Access to adequate food is a human right. As Vincentians, we understand the benefits of healthy food, and we know that feeding the hungry is our Gospel call and the foundation of St. Vincent de Paul's work. Unfortunately, too often we encounter the face of hunger in our food pantries, on home visits, and in virtually every other ministry. We see the deep emotional and physical stress that persistent food insecurity causes--especially for children and families.
Our Society's efforts to fight hunger combine with those of other churches and community centers and the Supplemental Nutrition Assistance Program (SNAP, formerly food stamps) to create a network of support. These programs work together to increase access to food, and they are successful in fighting hunger and poverty. I shudder to think of a country without Vincentian food pantries and dining programs, or federal assistance. Unfortunately, though, every day over 41 million people across our country still struggle to find enough to eat.
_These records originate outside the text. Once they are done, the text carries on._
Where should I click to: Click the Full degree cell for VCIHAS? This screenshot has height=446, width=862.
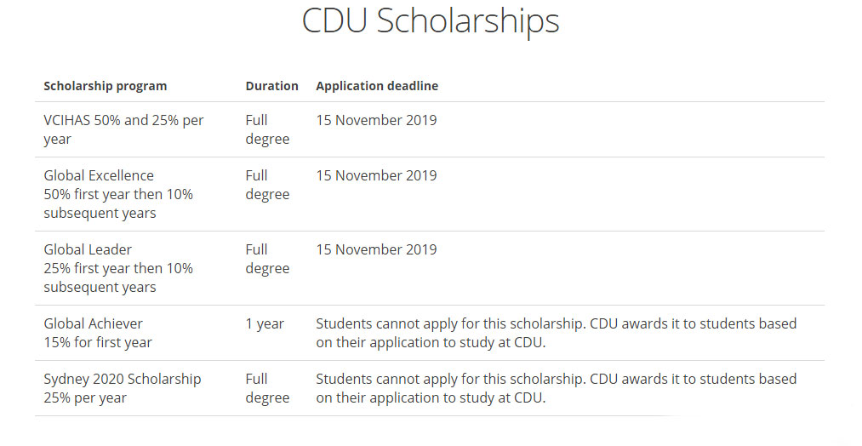pyautogui.click(x=267, y=129)
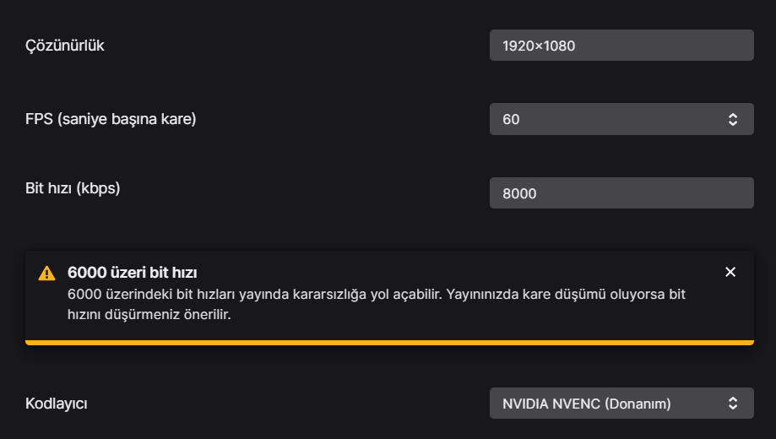This screenshot has height=439, width=776.
Task: Click the FPS dropdown chevron arrows
Action: click(x=733, y=120)
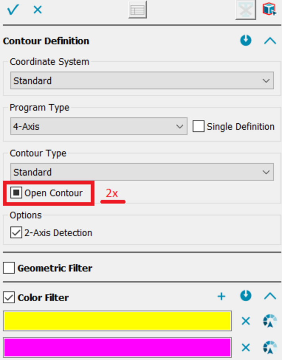Viewport: 282px width, 360px height.
Task: Cancel with the blue X icon
Action: tap(38, 10)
Congress is working on a new Farm Bill, which funds SNAP, and is considering changes to the program that could cause millions of people--including children, the elderly, and people with disabilities--to lose this critical benefit. The program already requires most non-elderly adult recipients to work or actively look for work. Proposals being considered would increase the existing requirements as well as the penalties for noncompliance. As Vincentians, we know that many SNAP recipients are from working families whose jobs do not pay living wages, while others live in communities where decent work is painfully scarce. How many of us have made home visits to a working parent whose SNAP benefit is critical to feeding her children, or an unemployed dad desperate for a new job? Research confirms our experiences: most working-age adults who receive SNAP benefits are working, have a partner who work, or have worked in the recent past.
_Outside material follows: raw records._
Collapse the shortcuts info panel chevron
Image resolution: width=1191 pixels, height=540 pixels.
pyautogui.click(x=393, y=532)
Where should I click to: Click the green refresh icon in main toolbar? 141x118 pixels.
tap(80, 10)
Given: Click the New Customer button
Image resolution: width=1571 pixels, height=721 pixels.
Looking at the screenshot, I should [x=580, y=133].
We also know that rural communities face unique challenges, and farmers have special roles in fighting hunger. The Farm Bill makes important investments in both, which we should support and celebrate.
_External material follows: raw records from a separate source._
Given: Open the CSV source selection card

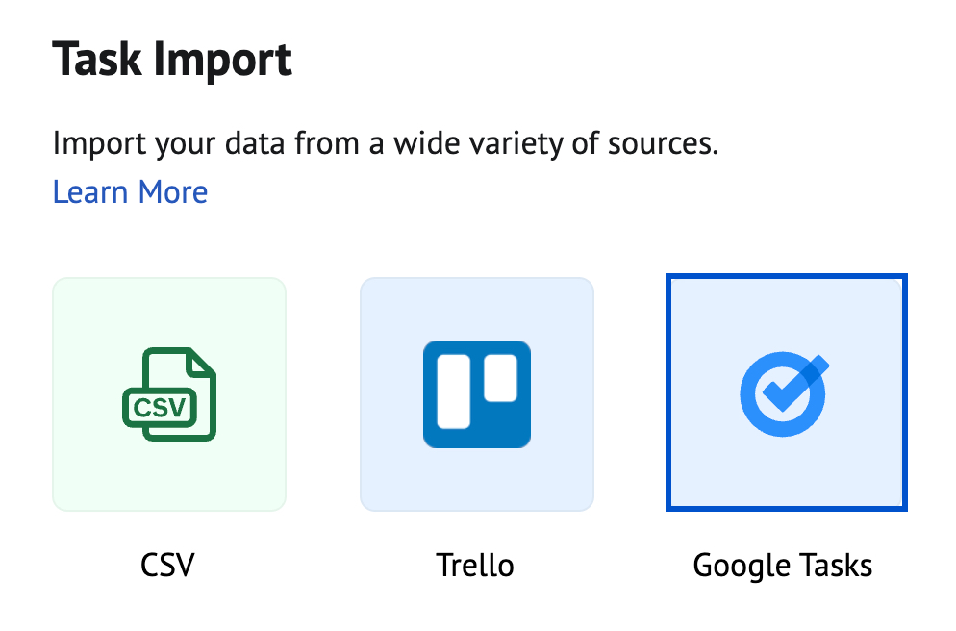Looking at the screenshot, I should pos(169,392).
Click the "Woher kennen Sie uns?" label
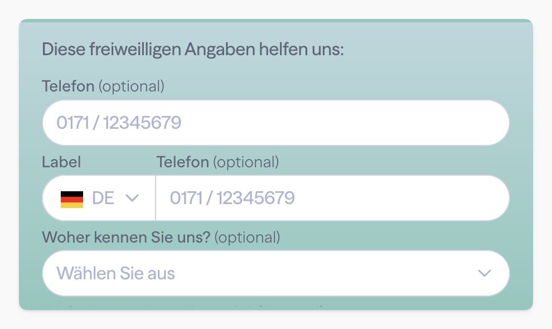This screenshot has width=552, height=329. tap(126, 238)
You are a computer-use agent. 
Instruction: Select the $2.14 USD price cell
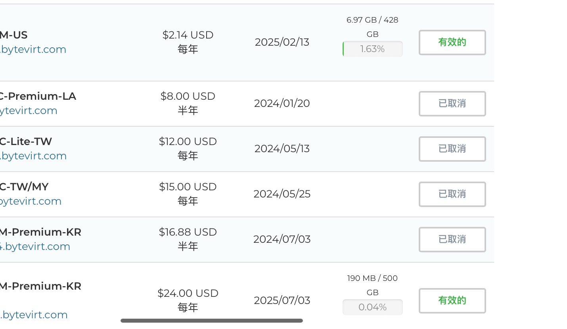point(188,35)
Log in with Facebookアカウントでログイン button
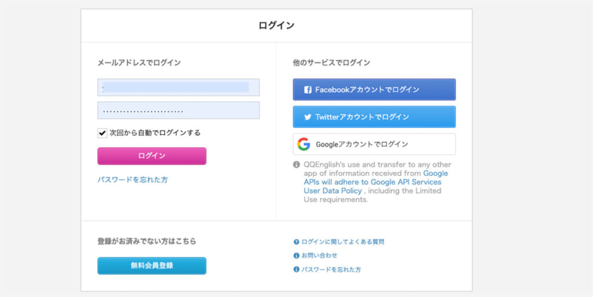This screenshot has width=593, height=297. click(374, 90)
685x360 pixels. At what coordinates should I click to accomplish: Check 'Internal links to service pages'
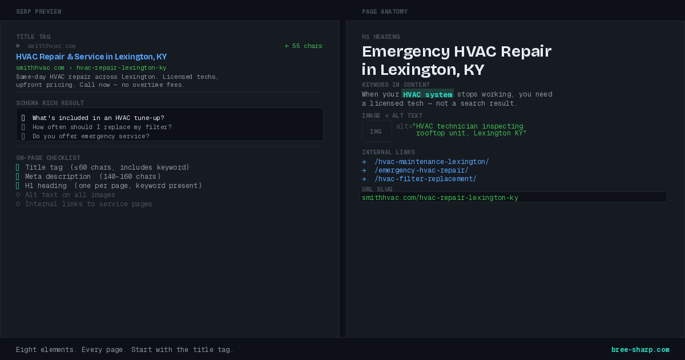tap(18, 203)
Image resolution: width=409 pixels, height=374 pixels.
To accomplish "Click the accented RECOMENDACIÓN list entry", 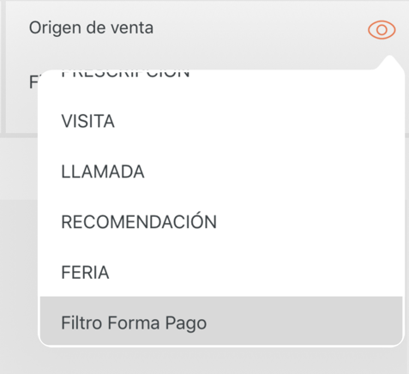I will pos(139,221).
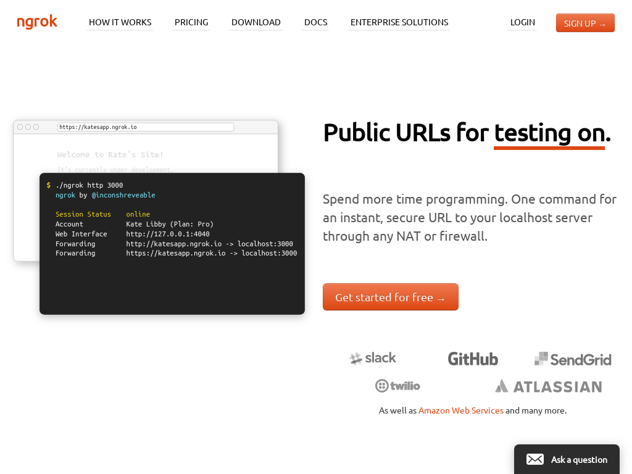Click the Atlassian logo

pos(548,386)
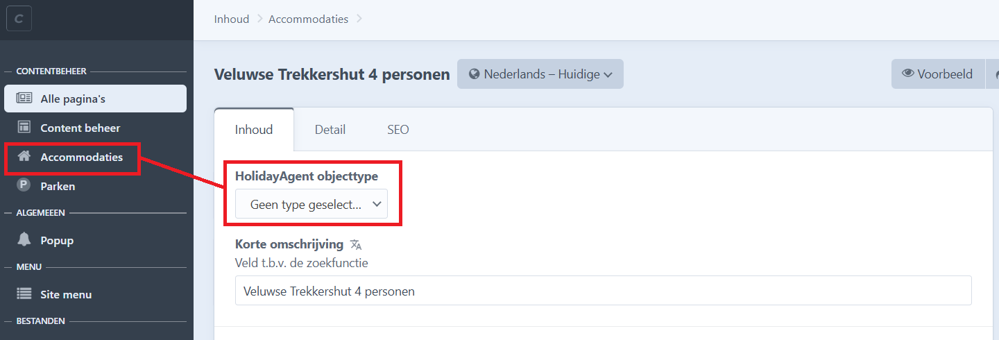
Task: Click the house icon beside Accommodaties
Action: tap(24, 157)
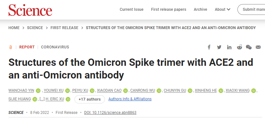Share on LinkedIn icon

point(229,47)

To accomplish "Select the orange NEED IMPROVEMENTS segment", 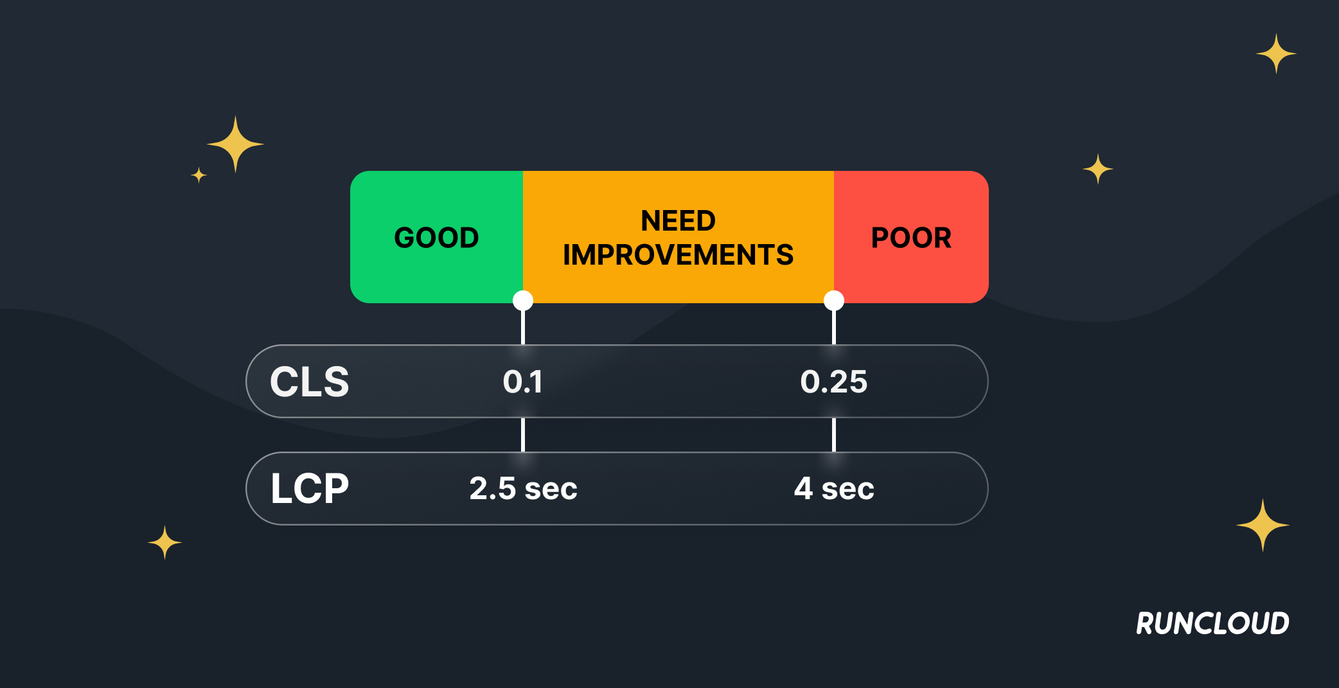I will tap(678, 237).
Hunger is a scourge. Cutting SNAP benefits would increase hunger and hardship in our communities, as well as drive up demand for our services--a demand we already struggle to meet. I recently signed a letter with the United States Conference of Catholic Bishops, Catholic Relief Services, and others calling on Congress to protect poor and vulnerable families by rejecting policies that take food away from people struggling to survive. I urge you to read our letter and add your voice to these efforts.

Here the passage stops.